#### Lista de tareas:
1. En el texto sobre la novela de Proulx, ¿qué nombre le dio Boulding a la estrategia que convierte a los Duke en potentados?
2. Reproduce del texto sobre la novela de Proulx el pasaje comprendido entre "Duquet, un personaje" y "todo el mundo.", ambos incluidos.
3. Prosigue el texto sobre la novela de Proulx a partir de su última oración.
---------- Fragmento de página
Duquet, un personaje taimado y odioso, trepa y medra. Autorrenombrado como Duke, él y sus descendientes, generación tras generación, prosperan y se enriquecen. Llegar a un lugar, estrujar hasta la última gota y cuando ya todo está seco y hecho una pena, buscar otro lugar en el que empezar el mismo proceso. Lo que Boulding llamó la estrategia del cowboy, convierte a los Duke en potentados que explotan bosques de todo el mundo.

Sin embargo, el gran protagonista de la novela de Proulx no es el rico y marrullero Duquet, tampoco el decente y taciturno Sel, ni ninguno de sus descendientes. El bosque es el protagonista de la novela, ese bosque que parece infinito e inagotable. El hogar de la población nativa. Un lugar sucio, inhóspito y amenazador para los colonos. Un coloso a civilizar, solo valioso una vez humillado y transformado en tablones. 

A través de la historia de las dos familias, Proulx nos enfrenta al vertiginoso progreso. Cuando Sel y Duquet llegan a Nueva Francia, varios hombres trabajaban unas cuantas horas para tumbar un solo árbol a golpe de hacha y sierra manual. Por el camino, muchos de ellos mueren o quedan mutilados, aplastados por los troncos o heridos por las ramas caídas. Apenas un siglo después, las máquinas y la energía abundante permiten que los descendientes del ya llamado Duke puedan acabar con muchos metros cuadrados de superficie boscosa en unos minutos. Unos decenios después, a la vez que la familia Duquet se hace rica, el bosque infinito y la vida que alberga sucumben.

Apenas un siglo después, las máquinas y la energía abundante permiten que los descendientes del ya llamado Duke puedan acabar con muchos metros cuadrados de superficie boscosa en unos minutos

Infinito. Se define como una cantidad que no tiene final.  Es el valor que se puede obtener como resultado de ciertas operaciones matemáticas no realizables. Lo infinito existe solo como algo potencial. Los números, por ejemplo, pueden ser infinitos. Siempre es posible añadir a cualquier número otro, sin llegar jamás a un límite extremo tras el cual no se pueda avanzar más. Los árboles, la fruta o las piedras, no.

Podríamos decir que lo contrario del infinito es el límite. Se define como el extremo que puede alcanzar lo físico o el extremo al que llega un determinado período de tiempo. El infinito no sabe de extremos, el límite sí.
--------------------
---------- Ítems extraídos
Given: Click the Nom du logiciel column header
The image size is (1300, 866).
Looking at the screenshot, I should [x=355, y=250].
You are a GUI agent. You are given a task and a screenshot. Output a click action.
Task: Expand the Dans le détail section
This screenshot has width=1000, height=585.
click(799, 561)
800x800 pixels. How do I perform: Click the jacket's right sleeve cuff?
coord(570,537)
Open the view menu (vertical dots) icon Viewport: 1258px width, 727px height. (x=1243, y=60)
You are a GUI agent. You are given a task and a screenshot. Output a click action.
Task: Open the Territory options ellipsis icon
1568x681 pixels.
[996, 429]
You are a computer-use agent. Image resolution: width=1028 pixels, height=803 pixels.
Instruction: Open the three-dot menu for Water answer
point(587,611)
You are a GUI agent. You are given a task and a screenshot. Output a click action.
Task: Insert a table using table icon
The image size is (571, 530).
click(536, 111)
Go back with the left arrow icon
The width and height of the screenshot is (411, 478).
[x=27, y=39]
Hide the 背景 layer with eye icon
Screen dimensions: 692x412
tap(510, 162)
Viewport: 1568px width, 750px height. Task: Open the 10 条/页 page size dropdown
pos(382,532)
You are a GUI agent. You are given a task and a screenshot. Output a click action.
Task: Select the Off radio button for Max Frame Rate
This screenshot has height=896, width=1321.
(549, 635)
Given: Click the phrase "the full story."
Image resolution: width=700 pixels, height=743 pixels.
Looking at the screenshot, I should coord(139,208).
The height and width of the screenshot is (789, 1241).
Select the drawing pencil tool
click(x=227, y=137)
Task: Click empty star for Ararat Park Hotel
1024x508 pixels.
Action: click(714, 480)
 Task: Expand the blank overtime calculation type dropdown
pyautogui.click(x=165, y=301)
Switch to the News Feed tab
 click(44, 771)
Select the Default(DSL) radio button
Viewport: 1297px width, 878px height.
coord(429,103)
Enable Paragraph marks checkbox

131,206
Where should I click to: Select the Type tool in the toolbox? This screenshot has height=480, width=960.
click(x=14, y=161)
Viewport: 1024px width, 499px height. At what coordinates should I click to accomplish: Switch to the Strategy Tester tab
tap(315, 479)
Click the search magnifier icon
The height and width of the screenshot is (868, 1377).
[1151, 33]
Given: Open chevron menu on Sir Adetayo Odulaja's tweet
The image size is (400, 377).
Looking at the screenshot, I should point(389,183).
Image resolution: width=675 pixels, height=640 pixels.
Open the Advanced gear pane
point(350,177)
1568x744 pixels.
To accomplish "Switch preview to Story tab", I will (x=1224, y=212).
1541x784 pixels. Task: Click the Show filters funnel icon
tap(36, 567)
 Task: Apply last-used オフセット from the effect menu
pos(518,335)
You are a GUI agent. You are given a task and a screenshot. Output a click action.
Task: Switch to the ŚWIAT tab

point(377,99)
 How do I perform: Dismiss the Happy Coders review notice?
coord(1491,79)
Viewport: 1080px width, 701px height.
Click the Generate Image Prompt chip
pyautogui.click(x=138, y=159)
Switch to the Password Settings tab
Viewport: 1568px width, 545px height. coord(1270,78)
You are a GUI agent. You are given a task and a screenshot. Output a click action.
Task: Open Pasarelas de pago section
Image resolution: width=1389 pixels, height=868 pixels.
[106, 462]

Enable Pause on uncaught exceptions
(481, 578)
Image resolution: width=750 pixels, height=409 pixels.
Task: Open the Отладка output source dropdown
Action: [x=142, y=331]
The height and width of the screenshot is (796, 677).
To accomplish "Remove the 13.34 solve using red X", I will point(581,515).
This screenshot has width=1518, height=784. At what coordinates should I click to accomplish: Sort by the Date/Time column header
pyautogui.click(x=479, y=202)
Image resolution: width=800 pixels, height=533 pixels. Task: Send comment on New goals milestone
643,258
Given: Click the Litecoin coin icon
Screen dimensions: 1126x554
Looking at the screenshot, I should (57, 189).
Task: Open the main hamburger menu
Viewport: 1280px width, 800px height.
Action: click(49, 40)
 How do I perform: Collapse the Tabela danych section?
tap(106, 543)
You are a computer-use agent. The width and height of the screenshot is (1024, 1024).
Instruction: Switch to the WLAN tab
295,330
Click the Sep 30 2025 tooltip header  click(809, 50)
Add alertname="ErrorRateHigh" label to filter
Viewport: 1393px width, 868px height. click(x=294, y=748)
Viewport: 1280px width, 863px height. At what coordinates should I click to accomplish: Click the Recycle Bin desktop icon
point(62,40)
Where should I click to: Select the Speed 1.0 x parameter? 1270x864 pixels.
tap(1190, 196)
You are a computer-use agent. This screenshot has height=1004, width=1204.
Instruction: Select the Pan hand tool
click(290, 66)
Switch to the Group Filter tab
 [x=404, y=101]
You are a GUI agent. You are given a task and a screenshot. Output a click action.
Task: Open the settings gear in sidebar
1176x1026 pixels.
--------------------
#### Respuestas por tarea:
1. La estrategia del cowboy.

2.
Duquet, un personaje taimado y odioso, trepa y medra. Autorrenombrado como Duke, él y sus descendientes, generación tras generación, prosperan y se enriquecen. Llegar a un lugar, estrujar hasta la última gota y cuando ya todo está seco y hecho una pena, buscar otro lugar en el que empezar el mismo proceso. Lo que Boulding llamó la estrategia del cowboy, convierte a los Duke en potentados que explotan bosques de todo el mundo.

3.
La economía convencional se inventa en el siglo XVIII. Antes se pensaba que la naturaleza era la única capaz de producir algo a partir de sus ciclos. La agricultura o los bosques eran, a partir de la fotosíntesis, los minerales, el ciclo del agua y la luz del sol, los únicos capaces de producir. Los seres humanos podían intentar hacer crecer esa producción y transformarla posteriormente en cosas que comían, usaban e intercambiaban. Los primeros economistas, los fisiócratas, definieron la producción como aquello que  permitía acrecentar la riqueza renaciente –la que la naturaleza era capaz de regenerar cíclicamente– sin menoscabo de los bienes fondo. El límite de lo que se podía producir estaba en la degradación de las condiciones que posibilitaban el renacimiento de esa riqueza. Las matemáticas de esa economía sumaban los beneficios, pero vigilaban de cerca la resta de las variables físicas –fertilidad, agua, pesquerías, minerales– para aplicar el freno y la mesura cuando la producción rozaba el límite. Era una economía ligada a la tierra y su finitud.

Hasta la Revolución Industrial la economía humana se sostuvo sobre otras formas de vida. El lino, el cáñamo, la madera, el cuero, la lana, la seda… la piedra o el hierro eran las únicas materias inertes y tenían un papel secundario. La energía procedía del trabajo humano y de los animales o de la fuerza del viento o los cursos de agua. Los residuos procedían de lo vivo y no tenían mayores problemas para reintroducirse en los ciclos naturales.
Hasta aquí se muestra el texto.